## WHAT YOU NEED TO DO
Can you copy out every line of the data below, word for word and in the same order?

## EXTRACTED RECORDS
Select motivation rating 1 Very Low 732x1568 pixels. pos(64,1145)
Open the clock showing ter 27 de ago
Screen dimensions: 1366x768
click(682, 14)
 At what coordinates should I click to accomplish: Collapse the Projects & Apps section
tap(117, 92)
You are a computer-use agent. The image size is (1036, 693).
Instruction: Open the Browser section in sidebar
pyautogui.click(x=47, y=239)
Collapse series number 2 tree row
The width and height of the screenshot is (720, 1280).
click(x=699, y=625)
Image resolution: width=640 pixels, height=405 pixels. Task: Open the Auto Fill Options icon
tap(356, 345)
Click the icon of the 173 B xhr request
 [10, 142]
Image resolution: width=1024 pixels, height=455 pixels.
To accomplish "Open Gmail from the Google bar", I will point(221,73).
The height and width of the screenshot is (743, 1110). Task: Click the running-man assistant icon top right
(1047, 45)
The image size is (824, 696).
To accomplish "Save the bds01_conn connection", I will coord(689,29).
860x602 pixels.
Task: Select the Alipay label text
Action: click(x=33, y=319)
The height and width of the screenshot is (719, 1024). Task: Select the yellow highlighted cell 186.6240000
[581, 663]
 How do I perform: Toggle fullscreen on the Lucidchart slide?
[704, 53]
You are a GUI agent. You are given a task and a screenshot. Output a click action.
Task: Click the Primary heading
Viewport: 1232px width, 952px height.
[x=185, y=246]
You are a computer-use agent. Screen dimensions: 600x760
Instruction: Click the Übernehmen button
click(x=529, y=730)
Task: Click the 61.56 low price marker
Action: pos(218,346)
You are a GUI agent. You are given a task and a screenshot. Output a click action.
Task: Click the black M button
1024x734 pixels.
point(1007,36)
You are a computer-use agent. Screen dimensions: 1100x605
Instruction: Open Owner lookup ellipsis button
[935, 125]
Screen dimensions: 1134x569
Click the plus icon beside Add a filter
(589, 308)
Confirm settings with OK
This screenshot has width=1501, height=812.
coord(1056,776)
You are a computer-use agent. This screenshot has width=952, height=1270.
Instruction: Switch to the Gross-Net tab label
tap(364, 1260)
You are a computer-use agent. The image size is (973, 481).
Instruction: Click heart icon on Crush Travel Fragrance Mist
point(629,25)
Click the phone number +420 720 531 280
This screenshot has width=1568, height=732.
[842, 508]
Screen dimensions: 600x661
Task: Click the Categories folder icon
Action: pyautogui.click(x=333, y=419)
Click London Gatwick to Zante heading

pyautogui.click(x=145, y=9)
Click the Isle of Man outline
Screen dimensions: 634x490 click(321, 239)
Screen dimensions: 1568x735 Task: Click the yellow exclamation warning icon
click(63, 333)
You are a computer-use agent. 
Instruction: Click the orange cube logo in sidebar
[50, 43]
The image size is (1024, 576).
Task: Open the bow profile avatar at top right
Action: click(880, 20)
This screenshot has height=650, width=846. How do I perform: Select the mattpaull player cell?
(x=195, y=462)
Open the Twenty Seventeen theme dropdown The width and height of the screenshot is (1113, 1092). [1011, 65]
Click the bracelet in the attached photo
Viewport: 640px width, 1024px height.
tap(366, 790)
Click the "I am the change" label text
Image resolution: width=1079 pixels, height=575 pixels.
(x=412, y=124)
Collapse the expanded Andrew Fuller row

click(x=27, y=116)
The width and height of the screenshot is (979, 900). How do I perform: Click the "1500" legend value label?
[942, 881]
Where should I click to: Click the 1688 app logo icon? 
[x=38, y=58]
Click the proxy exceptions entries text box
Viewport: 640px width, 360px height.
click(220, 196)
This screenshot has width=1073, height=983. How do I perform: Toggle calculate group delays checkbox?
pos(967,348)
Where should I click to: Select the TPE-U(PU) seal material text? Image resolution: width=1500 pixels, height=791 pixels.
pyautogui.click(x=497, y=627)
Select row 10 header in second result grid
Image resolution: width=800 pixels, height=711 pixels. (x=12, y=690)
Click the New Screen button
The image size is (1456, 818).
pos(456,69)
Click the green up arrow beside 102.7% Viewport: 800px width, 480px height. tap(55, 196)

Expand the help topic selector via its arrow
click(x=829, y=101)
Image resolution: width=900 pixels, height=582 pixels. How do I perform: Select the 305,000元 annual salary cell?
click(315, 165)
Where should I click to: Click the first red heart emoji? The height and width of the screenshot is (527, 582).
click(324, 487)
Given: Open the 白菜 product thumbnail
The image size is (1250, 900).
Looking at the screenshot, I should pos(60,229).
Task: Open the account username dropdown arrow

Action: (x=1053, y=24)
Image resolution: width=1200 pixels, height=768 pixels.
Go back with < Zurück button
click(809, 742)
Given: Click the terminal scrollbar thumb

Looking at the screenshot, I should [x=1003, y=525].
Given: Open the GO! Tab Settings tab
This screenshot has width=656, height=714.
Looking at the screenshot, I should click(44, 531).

## EXPECTED ANSWER
Select motivation rating 1 Very Low 732x1568 pixels. pos(64,1145)
Open the clock showing ter 27 de ago
Screen dimensions: 1366x768
click(682, 14)
 At what coordinates should I click to accomplish: Collapse the Projects & Apps section
tap(117, 92)
You are a computer-use agent. The image size is (1036, 693).
Instruction: Open the Browser section in sidebar
pyautogui.click(x=47, y=239)
Collapse series number 2 tree row
The width and height of the screenshot is (720, 1280).
click(x=699, y=625)
Image resolution: width=640 pixels, height=405 pixels. Task: Open the Auto Fill Options icon
tap(356, 345)
Click the icon of the 173 B xhr request
 [10, 142]
Image resolution: width=1024 pixels, height=455 pixels.
To accomplish "Open Gmail from the Google bar", I will point(221,73).
The height and width of the screenshot is (743, 1110). Task: Click the running-man assistant icon top right
(1047, 45)
The image size is (824, 696).
To accomplish "Save the bds01_conn connection", I will coord(689,29).
860x602 pixels.
Task: Select the Alipay label text
Action: click(x=33, y=319)
The height and width of the screenshot is (719, 1024). Task: Select the yellow highlighted cell 186.6240000
[581, 663]
 How do I perform: Toggle fullscreen on the Lucidchart slide?
[704, 53]
You are a GUI agent. You are given a task and a screenshot. Output a click action.
Task: Click the Primary heading
Viewport: 1232px width, 952px height.
[x=185, y=246]
You are a computer-use agent. Screen dimensions: 600x760
Instruction: Click the Übernehmen button
click(x=529, y=730)
Task: Click the 61.56 low price marker
Action: pos(218,346)
You are a GUI agent. You are given a task and a screenshot. Output a click action.
Task: Click the black M button
1024x734 pixels.
point(1007,36)
You are a computer-use agent. Screen dimensions: 1100x605
Instruction: Open Owner lookup ellipsis button
[935, 125]
Screen dimensions: 1134x569
Click the plus icon beside Add a filter
(589, 308)
Confirm settings with OK
This screenshot has width=1501, height=812.
coord(1056,776)
You are a computer-use agent. This screenshot has width=952, height=1270.
Instruction: Switch to the Gross-Net tab label
tap(364, 1260)
You are a computer-use agent. The image size is (973, 481).
Instruction: Click heart icon on Crush Travel Fragrance Mist
point(629,25)
Click the phone number +420 720 531 280
This screenshot has width=1568, height=732.
[842, 508]
Screen dimensions: 600x661
Task: Click the Categories folder icon
Action: pyautogui.click(x=333, y=419)
Click London Gatwick to Zante heading

pyautogui.click(x=145, y=9)
Click the Isle of Man outline
Screen dimensions: 634x490 click(321, 239)
Screen dimensions: 1568x735 Task: Click the yellow exclamation warning icon
click(63, 333)
You are a computer-use agent. 
Instruction: Click the orange cube logo in sidebar
[50, 43]
The image size is (1024, 576).
Task: Open the bow profile avatar at top right
Action: click(880, 20)
This screenshot has height=650, width=846. How do I perform: Select the mattpaull player cell?
(x=195, y=462)
Open the Twenty Seventeen theme dropdown The width and height of the screenshot is (1113, 1092). [1011, 65]
Click the bracelet in the attached photo
Viewport: 640px width, 1024px height.
tap(366, 790)
Click the "I am the change" label text
Image resolution: width=1079 pixels, height=575 pixels.
(x=412, y=124)
Collapse the expanded Andrew Fuller row

click(x=27, y=116)
The width and height of the screenshot is (979, 900). How do I perform: Click the "1500" legend value label?
[942, 881]
Where should I click to: Click the 1688 app logo icon? 
[x=38, y=58]
Click the proxy exceptions entries text box
Viewport: 640px width, 360px height.
click(220, 196)
This screenshot has width=1073, height=983. How do I perform: Toggle calculate group delays checkbox?
pos(967,348)
Where should I click to: Select the TPE-U(PU) seal material text? Image resolution: width=1500 pixels, height=791 pixels.
pyautogui.click(x=497, y=627)
Select row 10 header in second result grid
Image resolution: width=800 pixels, height=711 pixels. (x=12, y=690)
Click the New Screen button
The image size is (1456, 818).
pos(456,69)
Click the green up arrow beside 102.7% Viewport: 800px width, 480px height. tap(55, 196)

Expand the help topic selector via its arrow
click(x=829, y=101)
Image resolution: width=900 pixels, height=582 pixels. How do I perform: Select the 305,000元 annual salary cell?
click(315, 165)
Where should I click to: Click the first red heart emoji? The height and width of the screenshot is (527, 582).
click(324, 487)
Given: Open the 白菜 product thumbnail
The image size is (1250, 900).
Looking at the screenshot, I should pos(60,229).
Task: Open the account username dropdown arrow

Action: (x=1053, y=24)
Image resolution: width=1200 pixels, height=768 pixels.
Go back with < Zurück button
click(809, 742)
Given: Click the terminal scrollbar thumb

Looking at the screenshot, I should [x=1003, y=525].
Given: Open the GO! Tab Settings tab
This screenshot has width=656, height=714.
Looking at the screenshot, I should click(44, 531).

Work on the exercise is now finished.